Sunday, July 5, 2020

Riehm's Rules - All Ten

I skipped rule 6 in my last post, because I had apparently lost track of the count.  It gave me an opportunity to revisit my rules in light of my more recent experience. I had thought of adding Rule 5 "Simulate Concern." But that only has situational applicability, and was already taken by someone else.  Besides, I need a rule 6.  Here is the new list.
1.  Plan to do nothing, and you will certainly achieve your goals.
2.  Management is hard, leadership is better and supervision is most difficult of all. Corollary: Hire people who don't need supervision.
3.  Hiring is the manager's most important decision.
4.  Stay on message. Communicate consistently. Repeat your theme repetitively.
5.  The commodity in shortest supply is management attention. Corollary 1: The most important word in a manager's vocabulary is "no." Corollary 2: Email is an evil leach of your time.
6.  Don't fight market forces.
7.  Understand your firm's economic engine and your unit's.
8.  Be careful what you ask for, you just might get it.
9.  Deliver the bad news yourself, let your people deliver the good news.
10. If you can't cover yourself in glory, cover yourself in paper.
Not fighting market forces can have different meanings, depending on your organizational context. Two key elements stand out.

1. Broad market forces are going to drive technology available for you to conduct business. That's obvious but bears repeating, I often see arguments for using the "better technology," but if no industrial base exists in five years to support the choice, it wasn't a good choice.  Managers also have to show some common sense regarding technology trends.  One example, you can expect a mutually reinforcing cycle of operating system upgrades and hardware upgrades to be required of all your embedded technology, not just your laptop.  This means we should lean forward to be at the high end of the state of the shelf to avoid technology obsolescence, announced or otherwise.

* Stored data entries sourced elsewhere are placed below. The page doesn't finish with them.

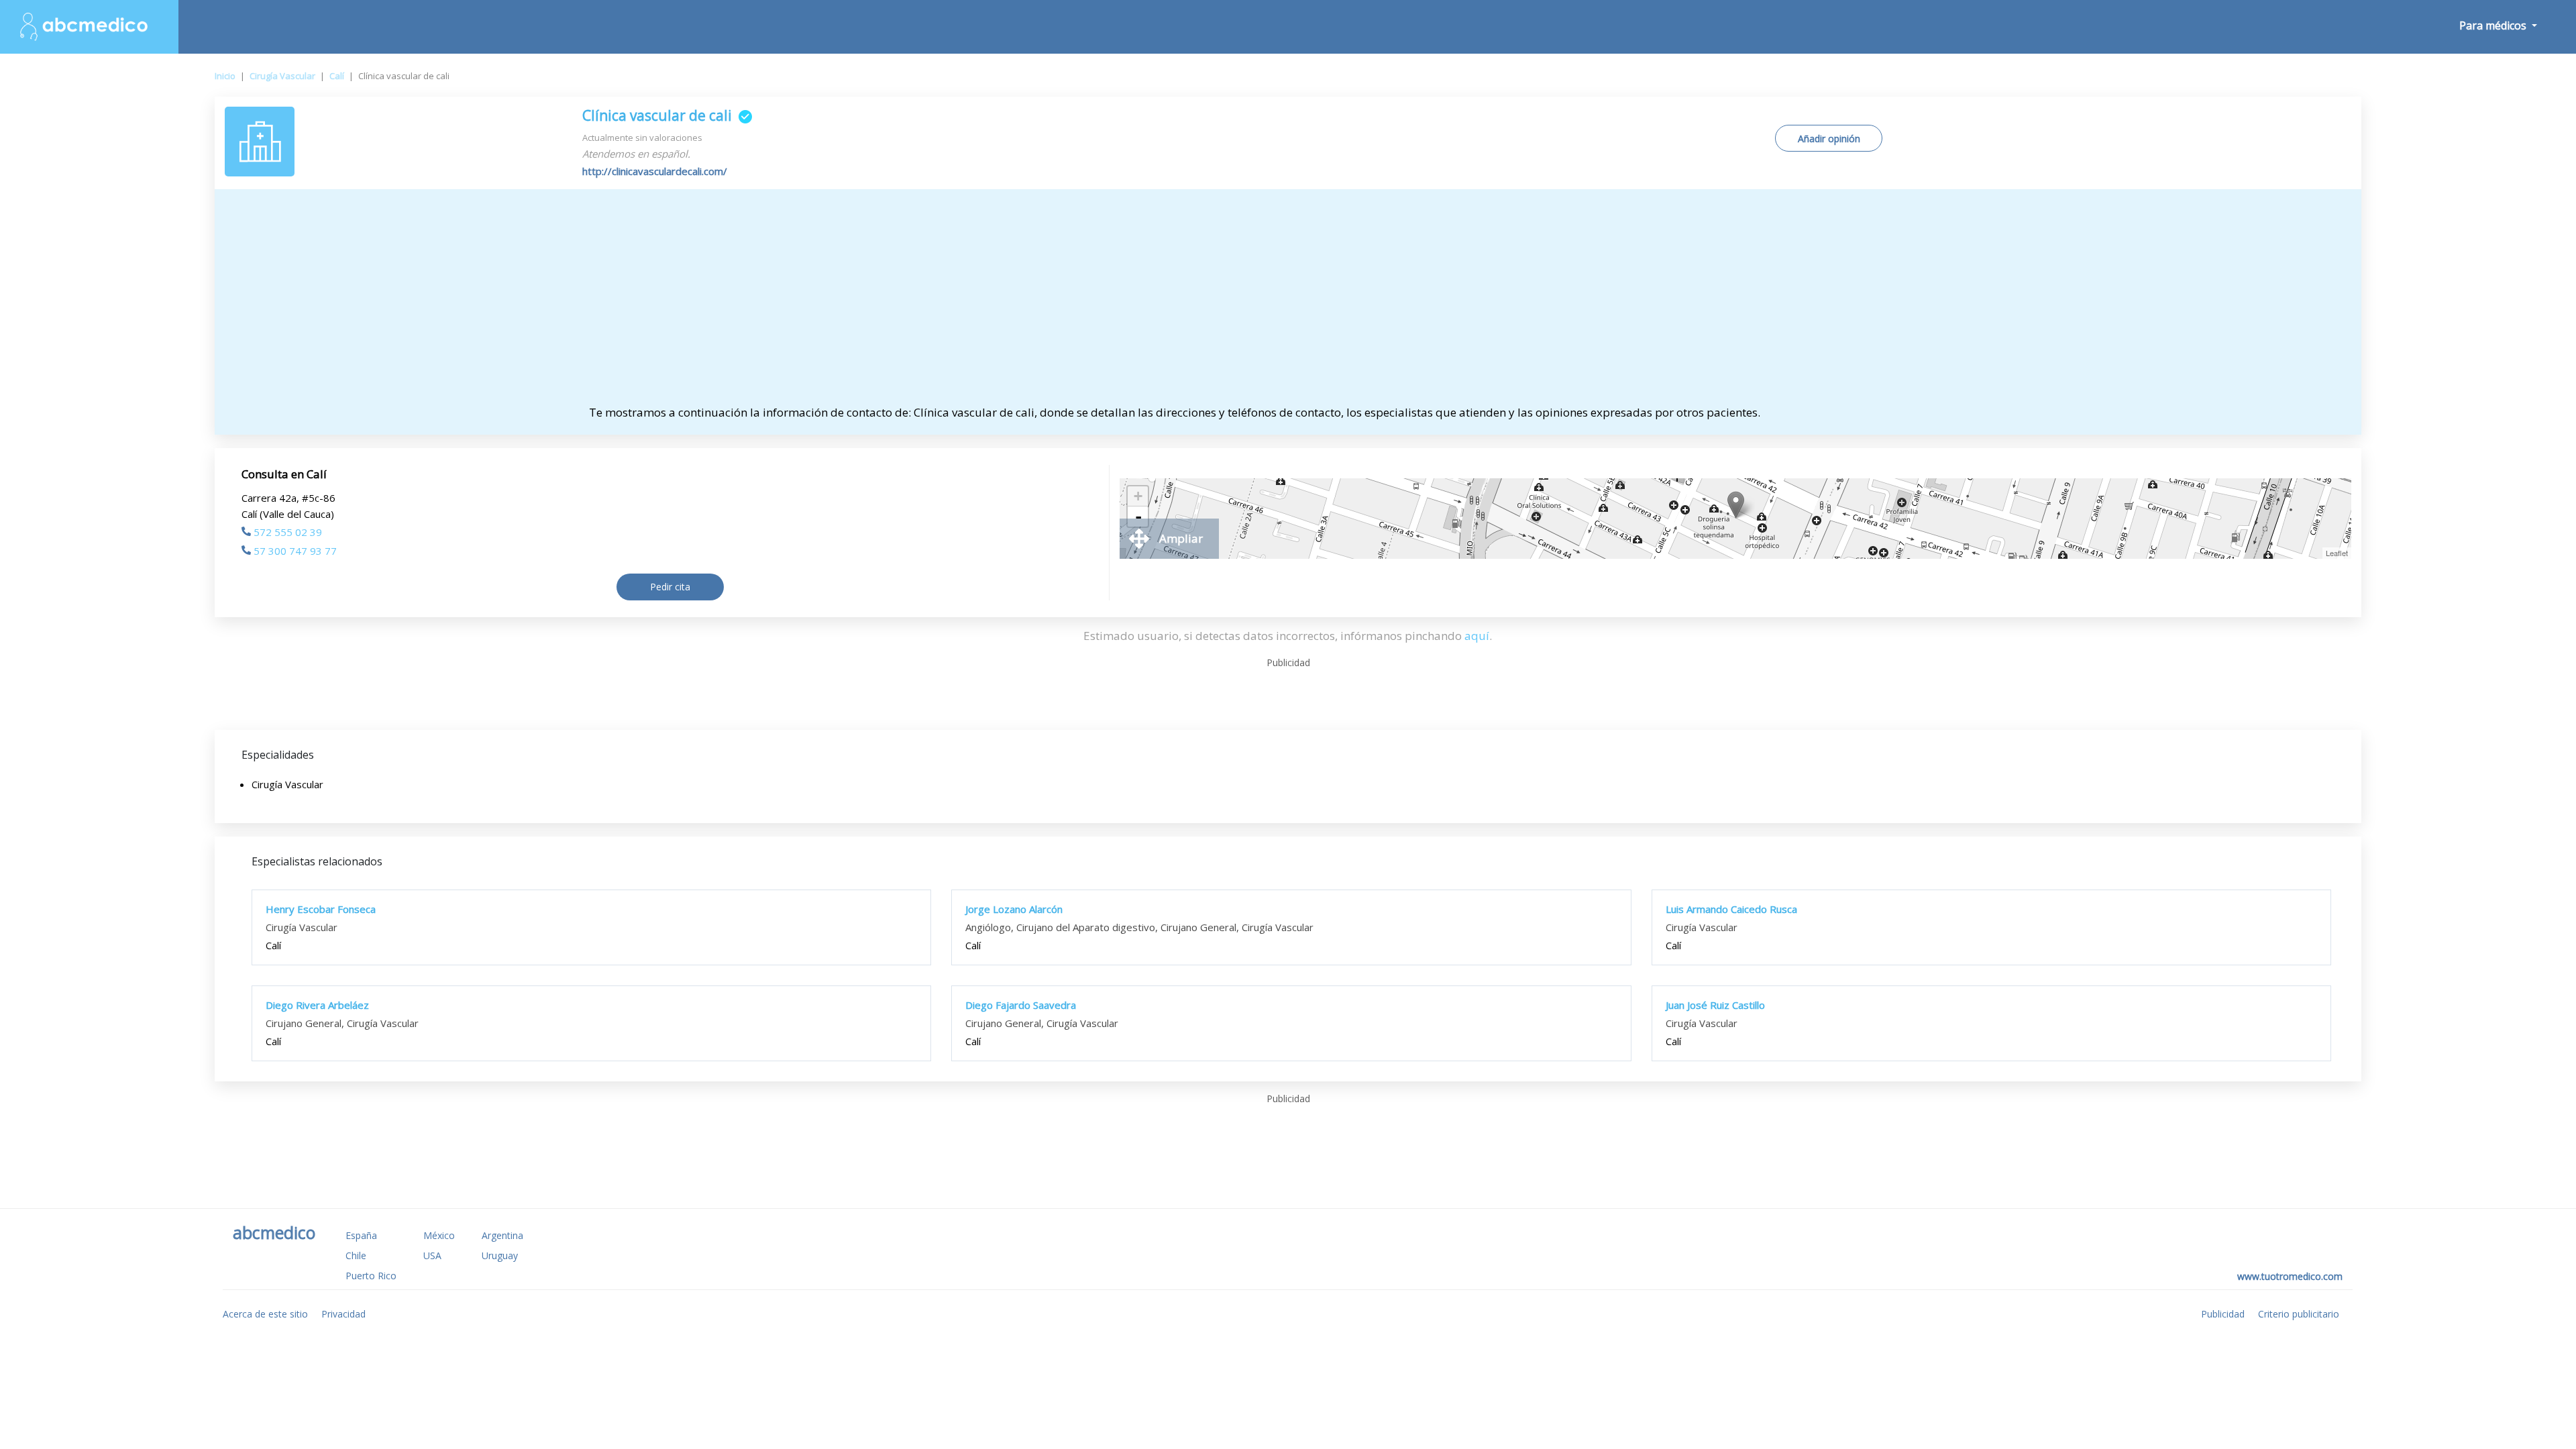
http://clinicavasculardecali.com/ (654, 171)
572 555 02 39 (288, 532)
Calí (336, 76)
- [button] (1138, 516)
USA (432, 1255)
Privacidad (343, 1313)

2. Your organization is an ecosystem with market forces of its own. Attempting to force fit new technical solutions, except when absolutely necessary, is another way we can be fighting market forces.  We make more allies within our organization and deliver faster with lower sustainment costs when we cause the already delivered enterprise solutions to be modified rather trying to bypass them.  For a seemingly ludicrous example, the Department of Defense has been billions on a public key infrastructure technology.  There are occasions when the technology doesn't fit a particular use case. But reverting to user name and password log delivers low security that will either cost a lot due to a breach or cost a lot when the organization directs an upgrade.

Next up. Start outlining all of the rules in a more rational order.